LocoRoco Remastered: PS4 Review

LocoRoco Remastered: PS4 Review

Platform: PS4
Developed by Japan Studio

Colourful and occasionally annoying in its brightness, LocoRoco Remastered feels like a mix of the Lums from the Rayman series got integrated with Sounds Shapes.
LocoRoco Remastered: PS4 Review

There's a loose story to LocoRoco involving the Earth being attacked and it being upto you to save the day by collecting Lums-style critters to create a massive spacehopper style creature by the end of the level.
Not being familiar with the 2006 PSP version of the game, LocoRoco Remastered is actually a pleasantly colourful surprise that leaps off the screen with real gusto.

It has an innate charm as you use L1 and R1 to negotiate your way around the simple side scrolling levels, controlling the environment and making them roll. Despite each of the short levels growing a little trickier every time, there's a real re-playability to this remaster. Vibrant primary colours spring off the screen, and look crisp and zesty as the game goes on.

It helps there's an annoyingly irritating set of songs (made largely of nonsense) as the game goes on, but the nonsensical nature of this part of the game mean it's likely to greatly appeal to the younger generation plonked in front of it (in much the same way the Teletubbies scored a career out of their sparse colourful lunacy).

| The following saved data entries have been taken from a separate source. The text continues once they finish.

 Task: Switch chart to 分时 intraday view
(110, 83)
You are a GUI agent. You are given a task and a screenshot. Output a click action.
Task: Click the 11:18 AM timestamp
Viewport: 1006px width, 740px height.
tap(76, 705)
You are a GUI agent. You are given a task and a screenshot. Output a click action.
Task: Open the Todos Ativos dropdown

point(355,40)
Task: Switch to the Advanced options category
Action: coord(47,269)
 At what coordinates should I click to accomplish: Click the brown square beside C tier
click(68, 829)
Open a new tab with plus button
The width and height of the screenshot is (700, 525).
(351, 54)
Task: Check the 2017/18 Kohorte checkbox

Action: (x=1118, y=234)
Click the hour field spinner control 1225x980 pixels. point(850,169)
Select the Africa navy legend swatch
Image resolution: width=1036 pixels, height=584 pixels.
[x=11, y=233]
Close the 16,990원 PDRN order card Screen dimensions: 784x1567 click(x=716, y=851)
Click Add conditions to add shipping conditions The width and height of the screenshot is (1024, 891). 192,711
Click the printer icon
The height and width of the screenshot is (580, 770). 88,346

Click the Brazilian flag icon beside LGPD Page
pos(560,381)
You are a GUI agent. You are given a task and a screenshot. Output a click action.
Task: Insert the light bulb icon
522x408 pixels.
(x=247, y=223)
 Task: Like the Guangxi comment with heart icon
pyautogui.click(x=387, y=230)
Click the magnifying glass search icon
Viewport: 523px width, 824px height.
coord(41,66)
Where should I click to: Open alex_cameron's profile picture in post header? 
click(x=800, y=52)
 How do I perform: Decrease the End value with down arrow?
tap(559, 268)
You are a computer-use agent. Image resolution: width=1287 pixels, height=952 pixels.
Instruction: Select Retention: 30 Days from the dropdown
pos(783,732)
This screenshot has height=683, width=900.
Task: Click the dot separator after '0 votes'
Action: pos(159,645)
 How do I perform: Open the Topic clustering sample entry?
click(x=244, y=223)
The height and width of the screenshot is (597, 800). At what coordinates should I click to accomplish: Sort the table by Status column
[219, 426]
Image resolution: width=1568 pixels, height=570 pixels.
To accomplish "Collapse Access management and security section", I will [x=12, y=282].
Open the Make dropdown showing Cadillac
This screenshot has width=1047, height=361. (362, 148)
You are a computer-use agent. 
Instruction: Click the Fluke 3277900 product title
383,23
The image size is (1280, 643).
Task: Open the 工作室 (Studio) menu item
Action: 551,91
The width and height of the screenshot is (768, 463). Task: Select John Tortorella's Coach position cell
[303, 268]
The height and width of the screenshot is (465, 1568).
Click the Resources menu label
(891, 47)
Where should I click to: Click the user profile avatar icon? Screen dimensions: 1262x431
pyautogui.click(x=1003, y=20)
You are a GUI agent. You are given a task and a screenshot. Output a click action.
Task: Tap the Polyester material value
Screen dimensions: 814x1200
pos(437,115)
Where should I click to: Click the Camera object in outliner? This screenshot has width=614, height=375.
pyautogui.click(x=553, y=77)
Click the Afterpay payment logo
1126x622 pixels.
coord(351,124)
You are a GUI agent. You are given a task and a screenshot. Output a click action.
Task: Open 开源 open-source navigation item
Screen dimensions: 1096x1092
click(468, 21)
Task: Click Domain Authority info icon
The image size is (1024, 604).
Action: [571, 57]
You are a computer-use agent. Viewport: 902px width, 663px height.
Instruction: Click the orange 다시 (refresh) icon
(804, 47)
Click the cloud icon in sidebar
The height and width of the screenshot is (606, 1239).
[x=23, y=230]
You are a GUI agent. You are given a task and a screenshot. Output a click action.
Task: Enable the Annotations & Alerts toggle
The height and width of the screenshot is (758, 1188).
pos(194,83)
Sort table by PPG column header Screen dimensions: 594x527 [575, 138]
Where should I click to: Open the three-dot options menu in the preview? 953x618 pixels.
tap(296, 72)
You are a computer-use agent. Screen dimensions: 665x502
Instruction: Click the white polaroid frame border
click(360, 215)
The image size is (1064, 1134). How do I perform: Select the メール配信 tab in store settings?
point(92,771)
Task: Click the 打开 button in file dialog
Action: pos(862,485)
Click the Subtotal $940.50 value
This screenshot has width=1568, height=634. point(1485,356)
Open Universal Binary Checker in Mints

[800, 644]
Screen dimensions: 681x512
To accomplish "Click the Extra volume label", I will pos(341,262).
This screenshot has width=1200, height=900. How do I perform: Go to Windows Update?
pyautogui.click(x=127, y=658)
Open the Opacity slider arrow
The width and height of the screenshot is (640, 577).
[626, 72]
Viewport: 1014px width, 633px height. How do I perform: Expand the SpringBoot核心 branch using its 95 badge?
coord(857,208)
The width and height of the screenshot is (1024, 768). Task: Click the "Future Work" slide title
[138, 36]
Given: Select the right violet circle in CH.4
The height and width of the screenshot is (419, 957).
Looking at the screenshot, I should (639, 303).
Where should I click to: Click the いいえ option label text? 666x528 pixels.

And at random points in the remaster, the singing will take place in the vicinity of the controller's speaker, meaning that in small ways, the game tries to come to life.
LocoRoco Remastered: PS4 Review

It's a major plus that the game is so colourful to behold, but yet somehow also manages to feel squishy and malleable on the screen. Every time you inadvertently lose one of the critters you've collected, it feels like a body blow, and only encourages you to play the level again.

And speed's quite common in the game as well, with each of the 40 levels feeling enough of a challenge and yet brief enough to engage on all levels and with all ages.

There are mini-games to experience too, but it's the general game itself with its cutesy touches that makes LocoRoco Remastered a lo-cost game to invest in.

LocoRoco Remastered is proof that when remasters are done with a bit of care, and no real tinkering to the game's MO, the experience can feel fresh again. Pleasingly disposable and yet presenting enough of a challenge here and there, this is worth frittering away an afternoon on during the upcoming winter months.